Geldsegen: Kassel bekommt 41 Millionen Euro

Kassel. Unerwarteter Geldsegen für die Stadt Kassel: Sie bekommt überraschend knapp 41 Millionen Euro vom Land und dem Bund.

Das Geld kann Kassel nach eigenen Vorstellungen ausgeben. „Ich freue mich, dass Kassel mit einer derartigen Summe bedacht wird. Ein Lob an die Landesregierung und den Bund“, sagte Kassels Stadtkämmerer Christian Geselle (SPD).

Die Millionen stammen aus dem Hessischen Kommunal-Investitionsprogramm, das gestern in Wiesbaden vorgestellt wurde. Es umfasst insgesamt eine Milliarde Euro. Im Vergleich mit anderen Kommunen und Städten fließt das meiste Geld nach Kassel.

Konkret erhält Kassel 40 957 460 Euro. Davon stammen aus dem hessischen Landesprogramm über elf Millionen Euro, vom Bund kommen über 29 Millionen. Allerdings: An den Summen muss sich die Stadt Kassel zu einem kleinen Teil beteiligen: Am Landesprogramm mit 20 Prozent (also etwa zwei Millionen Euro) und am Geld vom Bund mit zehn Prozent (also etwa drei Millionen Euro).
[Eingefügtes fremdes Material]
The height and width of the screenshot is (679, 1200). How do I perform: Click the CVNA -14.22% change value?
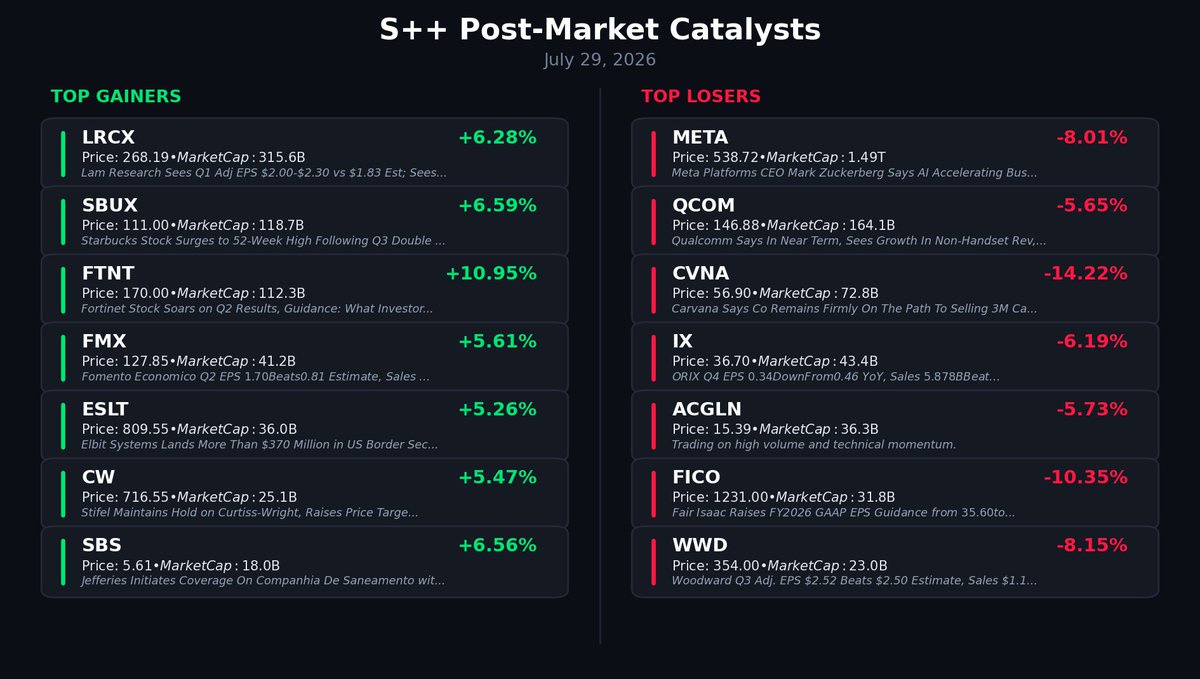pyautogui.click(x=1086, y=273)
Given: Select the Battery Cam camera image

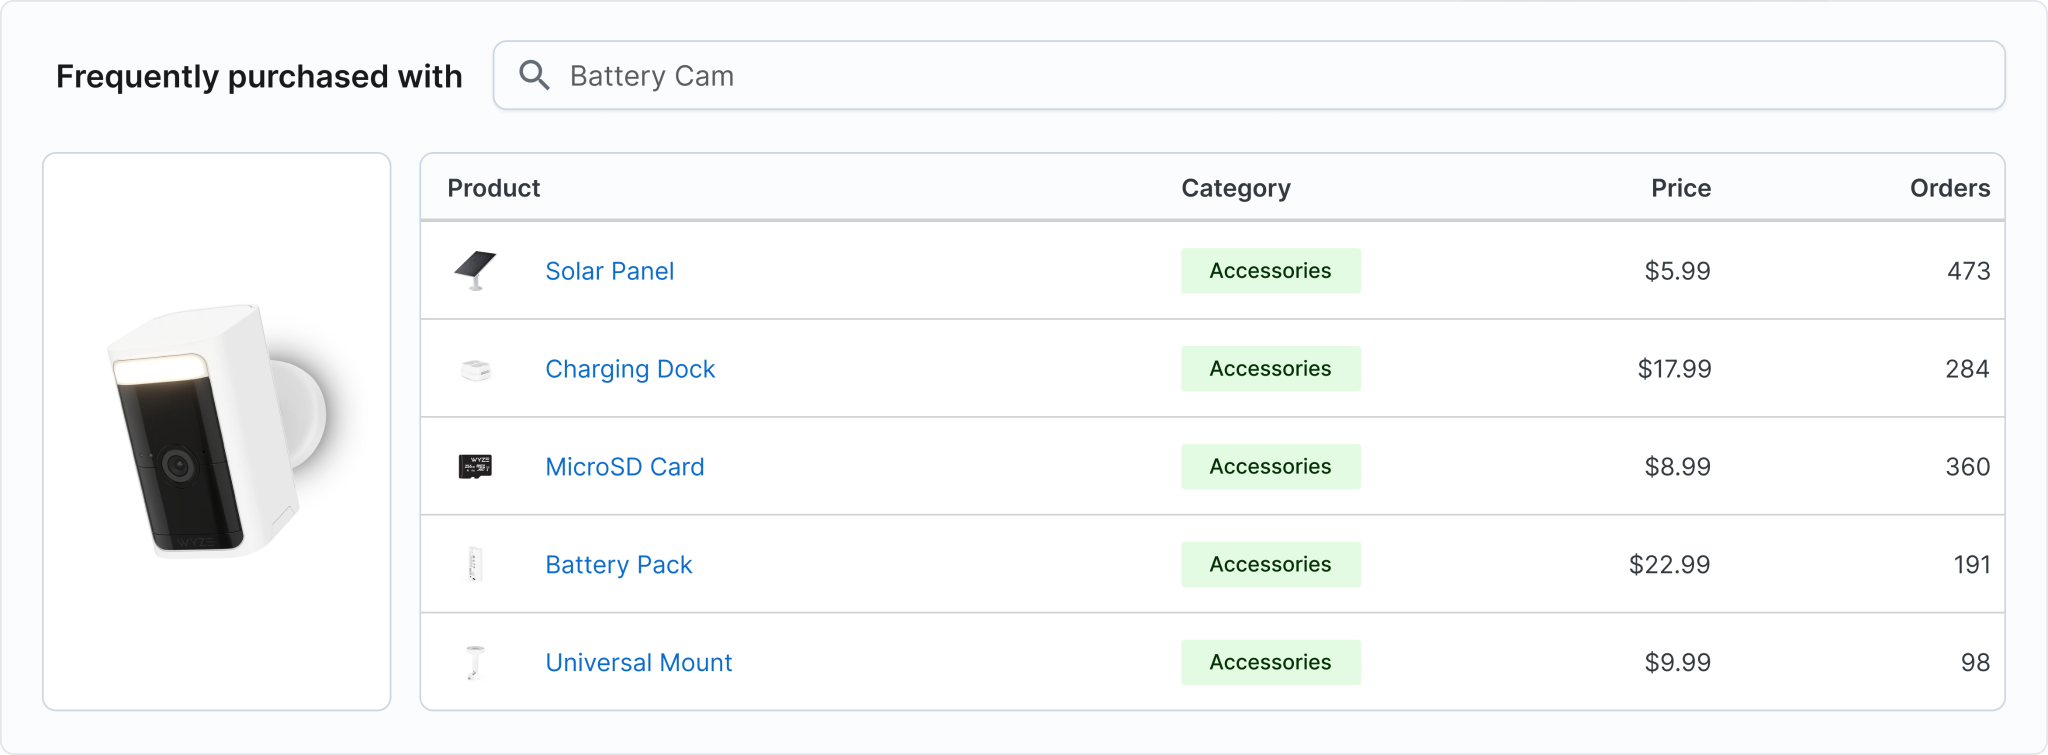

Kämmerer Geselle ließ gegenüber der HNA keinen Zweifel daran, dass man den Eigenanteil aufbringen und die 41 Millionen Euro aus dem Programm abrufen werde. Und wofür kann das Geld ausgegeben werden? Das will Geselle zunächst genau prüfen: „Ball stoppen, gucken, schießen.“

Das Geld kann unter anderem in die Schaffung von bezahlbarem Wohnraum, etwa für Studenten, fließen. Hierfür ist im Investitionsprogramm ein Darlehen vorgesehen. Die Kommunen müssen es tilgen, die Zinsen der ersten zehn Jahre werden vom Land bezahlt.

Insgesamt 25 Millionen Euro gibt es obendrauf für alle Kommunen, die Erstaufnahmelager für Flüchtlinge haben. Geld, das auch in Kassel willkommen ist: 652,22 Euro bekommt die Stadt im Monat pro Flüchtling vom Land, über 800, so Geselle, gibt man im Schnitt pro Flüchtling aus.